TRECHO DO TEXTO =>
+ + + + +
Nicola Assisi, de boné ao centro, é apontado como líder da máfia italiana "Ndrangheta e foi preso na Praia Grande (SP) - 08.jul.2019 - Jota Erre/Agência O Dia/Estadão Conteúdo
Nicola Assisi, de boné ao centro, é apontado como líder da máfia italiana 'Ndrangheta e foi preso na Praia Grande (SP)
Imagem: 08.jul.2019 - Jota Erre/Agência O Dia/Estadão Conteúdo

Luís Adorno

Do UOL, em São Paulo

18/07/2019 04h01

Resumo da notícia

  • Três líderes da 'Ndrangheta no Brasil estiveram pessoalmente em São Paulo
  • Após dois serem presos, investigações apontam que outros 2 podem estar em São Paulo
  • Parceria com PCC vai de compra de drogas à permissão para atuar no estado
  • Para driblar apreensões, mafiosos usam empresas de fachada e escondem drogas

Apontada por investigadores europeus como a principal organização mafiosa no mundo atualmente, a 'Ndrangheta, com sede no sul da Itália, tem utilizado São Paulo como base de negócios de sua principal função: o tráfico de drogas.
+ + + + +
AMOSTRA DE DADOS =>

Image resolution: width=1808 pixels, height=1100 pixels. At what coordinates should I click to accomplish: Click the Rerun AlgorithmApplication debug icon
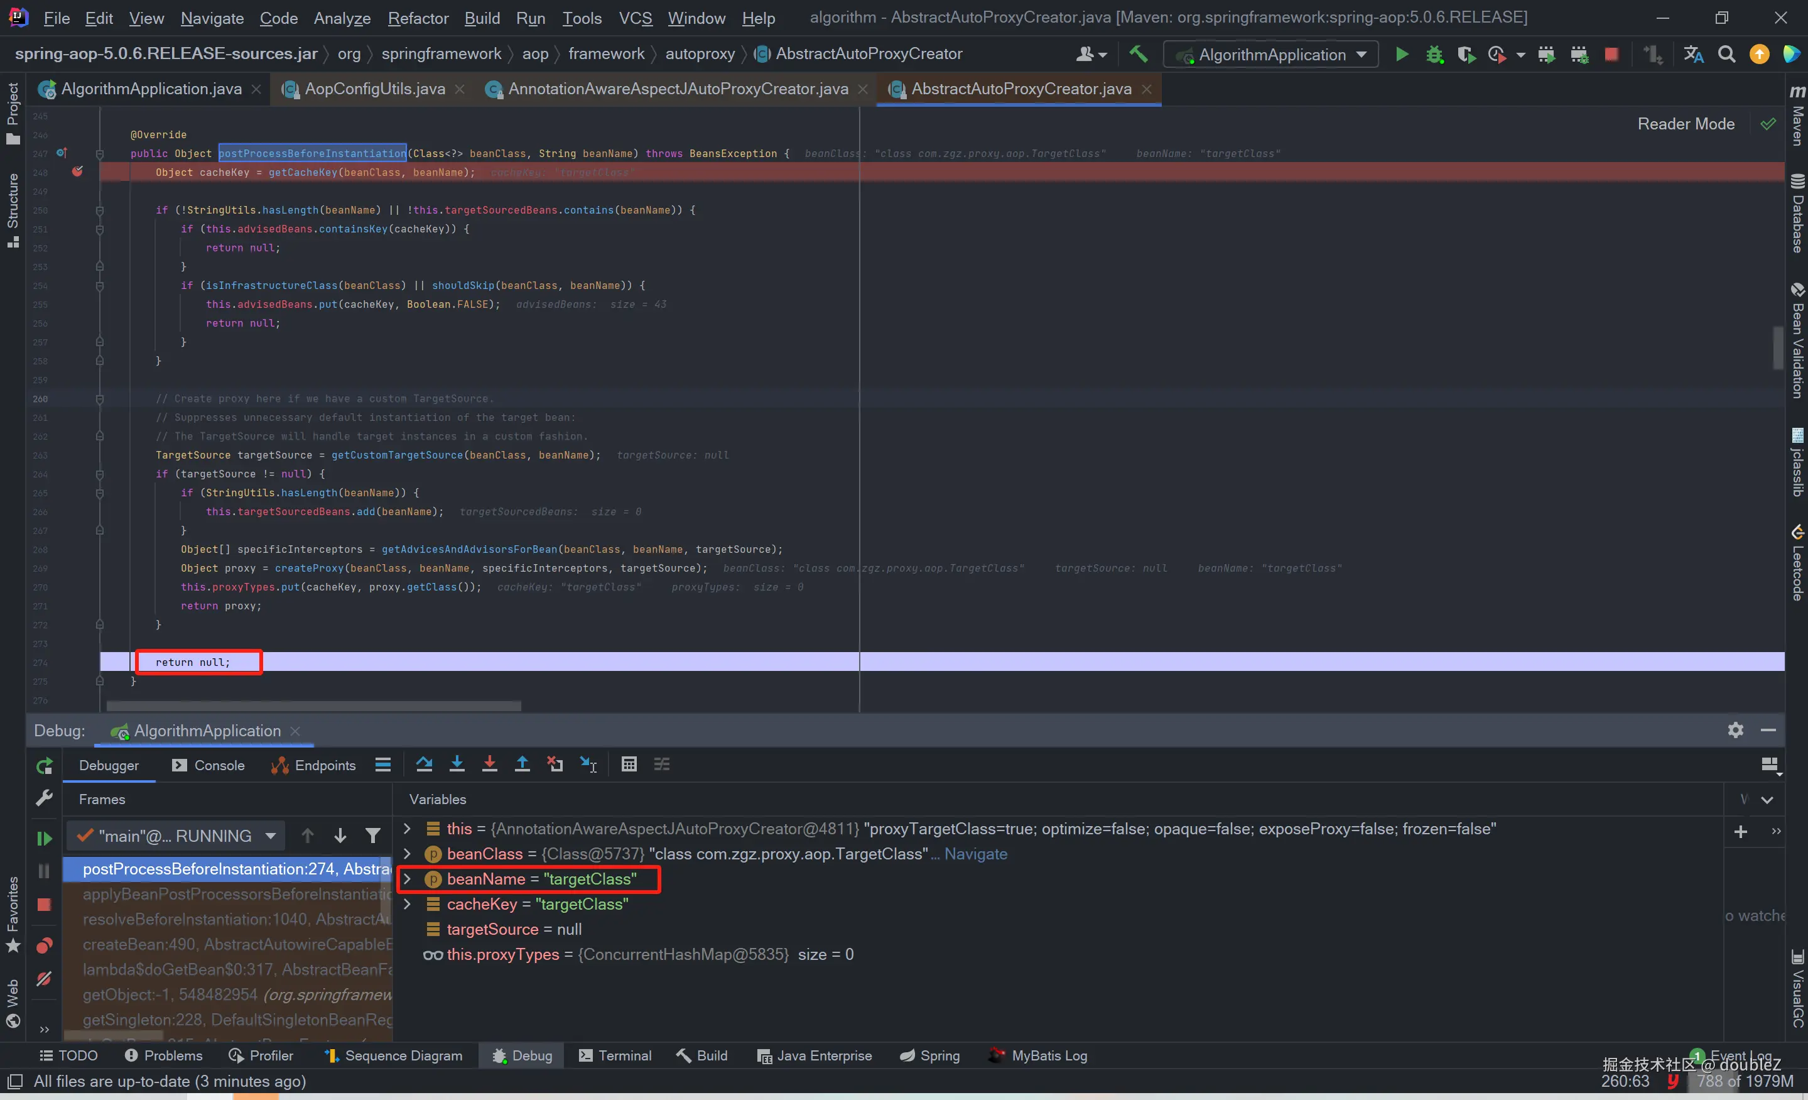click(44, 766)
+ + + + +
OBJETIVOS =>
A. Extraia do trecho sobre a 'Ndrangheta a passagem que vai de "18/07/2019 04h01" a "tráfico de drogas.".
B. Relacione todos os tópicos que aparecem em "Resumo da notícia" no trecho sobre a 'Ndrangheta.

SOLUÇÕES DOS EXERCÍCIOS =>
A.
18/07/2019 04h01

Resumo da notícia

  • Três líderes da 'Ndrangheta no Brasil estiveram pessoalmente em São Paulo
  • Após dois serem presos, investigações apontam que outros 2 podem estar em São Paulo
  • Parceria com PCC vai de compra de drogas à permissão para atuar no estado
  • Para driblar apreensões, mafiosos usam empresas de fachada e escondem drogas

Apontada por investigadores europeus como a principal organização mafiosa no mundo atualmente, a 'Ndrangheta, com sede no sul da Itália, tem utilizado São Paulo como base de negócios de sua principal função: o tráfico de drogas.

B.
- Três líderes da 'Ndrangheta no Brasil estiveram pessoalmente em São Paulo
- Após dois serem presos, investigações apontam que outros 2 podem estar em São Paulo
- Parceria com PCC vai de compra de drogas à permissão para atuar no estado
- Para driblar apreensões, mafiosos usam empresas de fachada e escondem drogas